I suppose all this Gaelic piping terminology can get confusing so here's a few terms:

piob: pipe, pronounced something like "peep" (due to the devoicing of medial and final stops in Gaelic)

piobaire: piper "peepiruh"

piobaireachd: piping, playing upon the bagpipes. "peepiruXt" (the X standing for a sound like in Scots loch, German mach, etc, a sound not found in standard English, and the final d becoming t due to devoicing.)

ceol: music "kyoll"

mor: big, great; so piob mhor ("peep vore") great pipe; ceol mor great music etc.

beag: small "beck" so ceol beag small music (but usually called "light music")

crun: crown "kroon"

luath: fast "loouh"

In any case piobaireachd is a theme-and-variation type of music, not dissimilar to the ostinato form of the European Baroque.

ostinato: a persistently repeated musical figure which may occur during a section of a composition or even throughout a whole piece. (From a music dictionary)

So, there is nothing uniquely Highland or Gaelic to the form of the piobaireachd, just as there is nothing unique about the scale of the Highland pipes, at least as they are now tuned, to the scale musicologists call Just Intonation, which is based on the harmonic series.

There is clear evidence that a music form like piobaireachd existed in Gaelic culture before bagpipes were introduced to Ireland and the Highlands.
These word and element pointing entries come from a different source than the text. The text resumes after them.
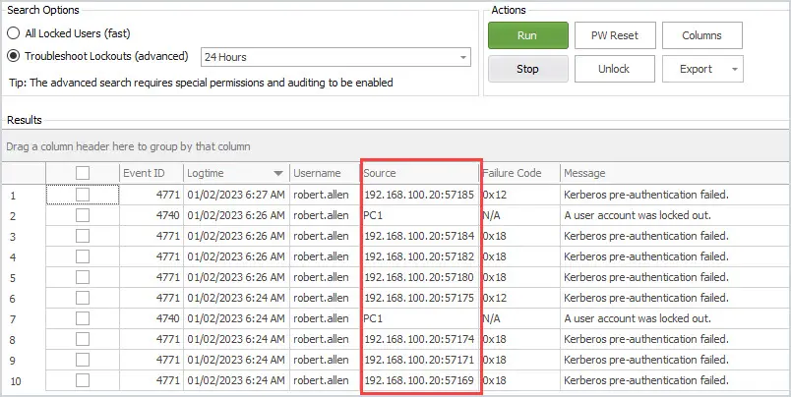Viewport: 791px width, 397px height.
Task: Click the Failure Code column header
Action: click(519, 173)
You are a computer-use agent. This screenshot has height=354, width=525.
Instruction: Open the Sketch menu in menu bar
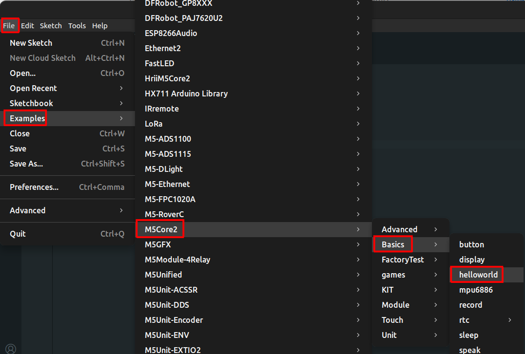click(x=51, y=26)
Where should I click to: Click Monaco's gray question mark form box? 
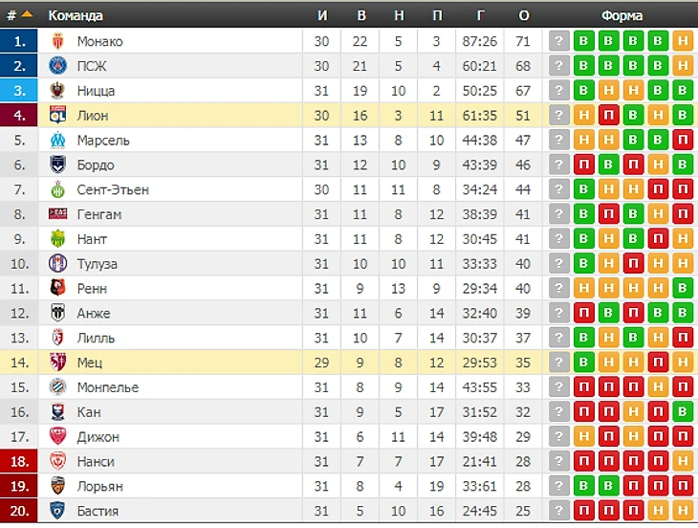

It was played on the harp. Traditional Gaelic harping died out so that today we must look to the way piobaireachd is played on the pipes to try to guess what the original harp music might have sounded like.

There are tantalising similarities between piobaireachd and the classical music of northern India (Sanskrit and Gaelic representing the Eastern and Western extent of the Indo-European language family save for extinct Tochrian).